Цена молчания выросла
С 2025 года за утечки действуют серьёзно повышенные штрафы: фиксированные суммы исчисляются миллионами и зависят от объёма утёкших данных, а при повторной утечке штраф становится оборотным: до трёх процентов годовой выручки. Отдельно наказывается само неуведомление РКН. Логика законодателя прозрачна: скрывать инцидент теперь дороже, чем честно о нём сообщить.
Первые 24 часа по шагам
- Зафиксируйте время обнаружения: от него считаются все сроки. Скриншоты, письма, логи.
- Остановите утечку: закройте доступ, смените пароли, отзовите ссылки, изолируйте взломанный сервис.
- Оцените масштаб: какие категории данных, сколько людей, был ли доступ третьих лиц реальным или только возможным.
- Подайте уведомление в РКН через форму на портале. Лучше неполное, но в срок: детали доедут во втором уведомлении.

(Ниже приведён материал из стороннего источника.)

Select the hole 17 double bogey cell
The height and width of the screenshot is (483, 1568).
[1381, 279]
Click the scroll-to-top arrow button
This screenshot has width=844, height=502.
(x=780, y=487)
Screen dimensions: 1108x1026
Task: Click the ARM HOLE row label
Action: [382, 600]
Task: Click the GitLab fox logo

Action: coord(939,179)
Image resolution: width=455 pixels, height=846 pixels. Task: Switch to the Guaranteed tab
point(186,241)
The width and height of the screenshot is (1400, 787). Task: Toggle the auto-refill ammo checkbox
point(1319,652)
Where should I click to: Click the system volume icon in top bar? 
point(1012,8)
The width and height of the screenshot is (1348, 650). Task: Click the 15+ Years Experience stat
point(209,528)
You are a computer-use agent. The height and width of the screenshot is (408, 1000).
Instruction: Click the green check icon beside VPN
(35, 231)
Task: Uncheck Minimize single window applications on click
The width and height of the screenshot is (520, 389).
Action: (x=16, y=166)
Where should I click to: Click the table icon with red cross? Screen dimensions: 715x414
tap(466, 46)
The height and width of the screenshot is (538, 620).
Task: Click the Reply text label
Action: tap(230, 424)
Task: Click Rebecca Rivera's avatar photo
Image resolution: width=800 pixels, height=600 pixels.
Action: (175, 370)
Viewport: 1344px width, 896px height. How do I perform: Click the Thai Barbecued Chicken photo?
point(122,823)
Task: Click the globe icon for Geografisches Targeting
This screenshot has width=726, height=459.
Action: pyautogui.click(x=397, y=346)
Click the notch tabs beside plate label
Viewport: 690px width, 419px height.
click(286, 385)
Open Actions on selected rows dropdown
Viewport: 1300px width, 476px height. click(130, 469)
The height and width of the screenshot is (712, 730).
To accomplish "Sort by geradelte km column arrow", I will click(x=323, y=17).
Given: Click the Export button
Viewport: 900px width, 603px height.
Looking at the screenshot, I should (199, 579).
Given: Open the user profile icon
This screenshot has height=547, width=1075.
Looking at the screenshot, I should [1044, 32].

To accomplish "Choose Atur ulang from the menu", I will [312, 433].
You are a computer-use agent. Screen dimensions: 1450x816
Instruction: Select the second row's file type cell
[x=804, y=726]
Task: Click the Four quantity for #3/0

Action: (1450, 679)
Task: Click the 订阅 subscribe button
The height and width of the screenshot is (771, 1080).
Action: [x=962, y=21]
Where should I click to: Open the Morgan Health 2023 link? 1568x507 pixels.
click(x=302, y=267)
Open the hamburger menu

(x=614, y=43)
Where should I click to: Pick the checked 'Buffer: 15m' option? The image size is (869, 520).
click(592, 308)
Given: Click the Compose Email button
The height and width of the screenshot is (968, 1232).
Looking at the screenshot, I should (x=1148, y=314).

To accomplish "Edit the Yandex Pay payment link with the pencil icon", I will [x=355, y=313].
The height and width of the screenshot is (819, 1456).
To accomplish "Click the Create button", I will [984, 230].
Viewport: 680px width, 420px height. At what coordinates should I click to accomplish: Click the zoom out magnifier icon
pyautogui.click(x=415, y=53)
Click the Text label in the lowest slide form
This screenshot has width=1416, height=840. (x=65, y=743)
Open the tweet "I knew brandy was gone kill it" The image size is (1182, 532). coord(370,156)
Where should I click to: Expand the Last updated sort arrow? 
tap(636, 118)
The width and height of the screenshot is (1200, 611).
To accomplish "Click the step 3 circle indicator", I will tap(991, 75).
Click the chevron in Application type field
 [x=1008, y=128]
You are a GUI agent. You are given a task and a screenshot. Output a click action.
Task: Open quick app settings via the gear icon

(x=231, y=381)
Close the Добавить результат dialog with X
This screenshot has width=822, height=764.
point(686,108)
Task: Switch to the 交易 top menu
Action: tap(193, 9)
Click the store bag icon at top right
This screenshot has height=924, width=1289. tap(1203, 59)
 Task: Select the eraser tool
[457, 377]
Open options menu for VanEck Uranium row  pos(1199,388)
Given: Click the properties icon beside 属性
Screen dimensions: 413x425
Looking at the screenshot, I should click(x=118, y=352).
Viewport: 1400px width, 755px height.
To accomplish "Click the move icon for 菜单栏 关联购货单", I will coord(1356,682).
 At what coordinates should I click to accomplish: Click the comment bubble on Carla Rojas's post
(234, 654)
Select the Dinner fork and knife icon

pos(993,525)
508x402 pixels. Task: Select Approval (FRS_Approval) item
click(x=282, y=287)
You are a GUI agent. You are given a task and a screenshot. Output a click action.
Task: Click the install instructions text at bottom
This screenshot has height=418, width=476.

- Начните внутреннее расследование и документируйте каждый шаг: это основа уведомления на 72-м часу и ваша защита при разбирательстве.
Что сделать до инцидента
Подготовка занимает день, а экономит миллионы. Назначьте ответственного за инциденты и запасного на время отпусков. Напишите короткий регламент на одну страницу: кто кому звонит, кто считает масштаб, кто подаёт уведомление. Проверьте, у кого физически есть доступы к базам и CRM: чем короче список, тем меньше сценариев утечки. И держите под рукой шаблон уведомления: заполнять его в панике с нуля то ещё удовольствие.